◆ The problem ◆
Could you reproduce the entries exactly, omitting every picture?
++++ Given records ++++
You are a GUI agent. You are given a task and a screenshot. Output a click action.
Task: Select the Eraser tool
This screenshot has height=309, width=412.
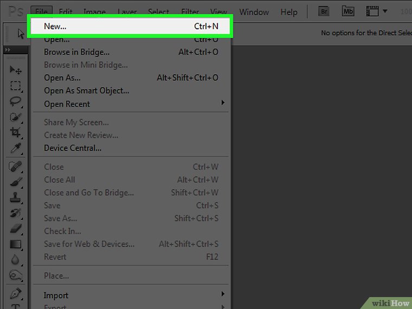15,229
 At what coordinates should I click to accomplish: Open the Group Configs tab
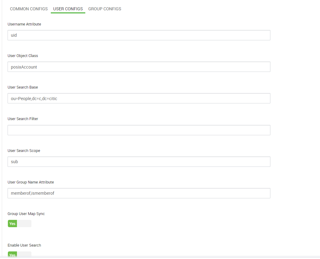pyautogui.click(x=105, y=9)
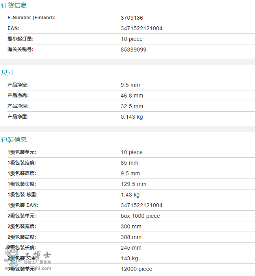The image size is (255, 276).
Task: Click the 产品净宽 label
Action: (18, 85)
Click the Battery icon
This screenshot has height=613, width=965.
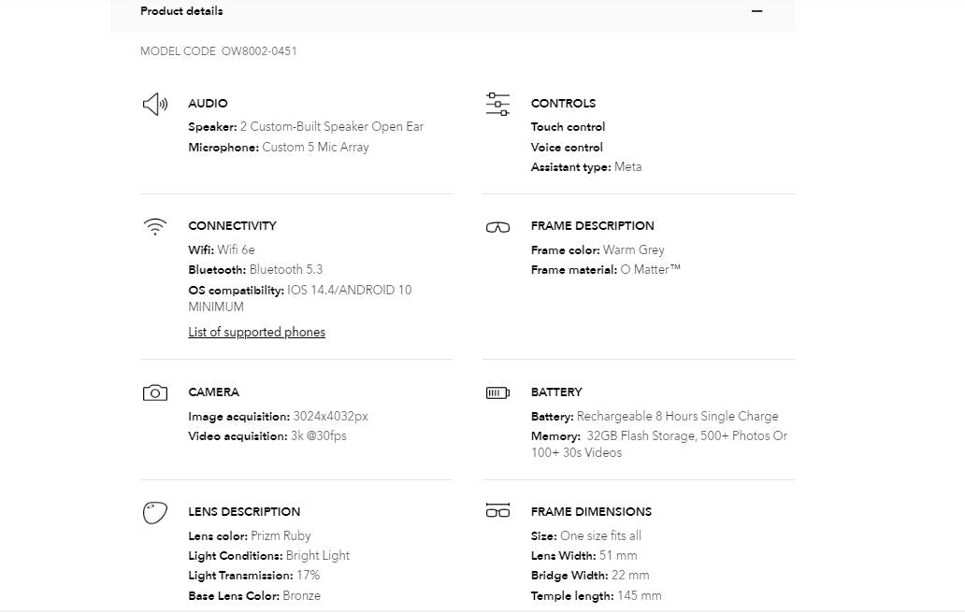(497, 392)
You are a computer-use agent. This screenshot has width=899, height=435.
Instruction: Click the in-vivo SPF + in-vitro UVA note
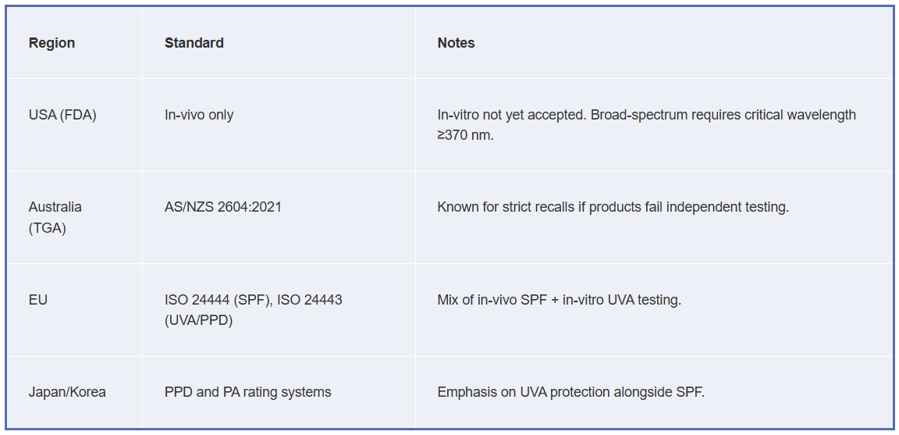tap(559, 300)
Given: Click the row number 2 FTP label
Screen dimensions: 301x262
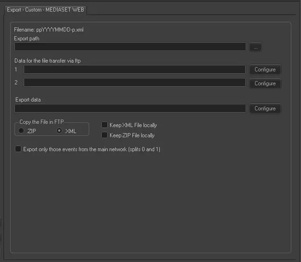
++++
◆ Task solution ◆
You are a GUI agent. You are given a task and a screenshot. Output a click action.
Task: Select the Eraser tool
This screenshot has height=309, width=412.
15,229
 At what coordinates should I click to accomplish: Open the Group Configs tab
pyautogui.click(x=105, y=9)
The image size is (255, 276).
Task: Click the 产品净宽 label
Action: (18, 85)
Click the Battery icon
This screenshot has height=613, width=965.
(497, 392)
You are a computer-use agent. This screenshot has width=899, height=435.
Instruction: Click the in-vivo SPF + in-vitro UVA note
tap(559, 300)
Given: Click the row number 2 FTP label
Screen dimensions: 301x262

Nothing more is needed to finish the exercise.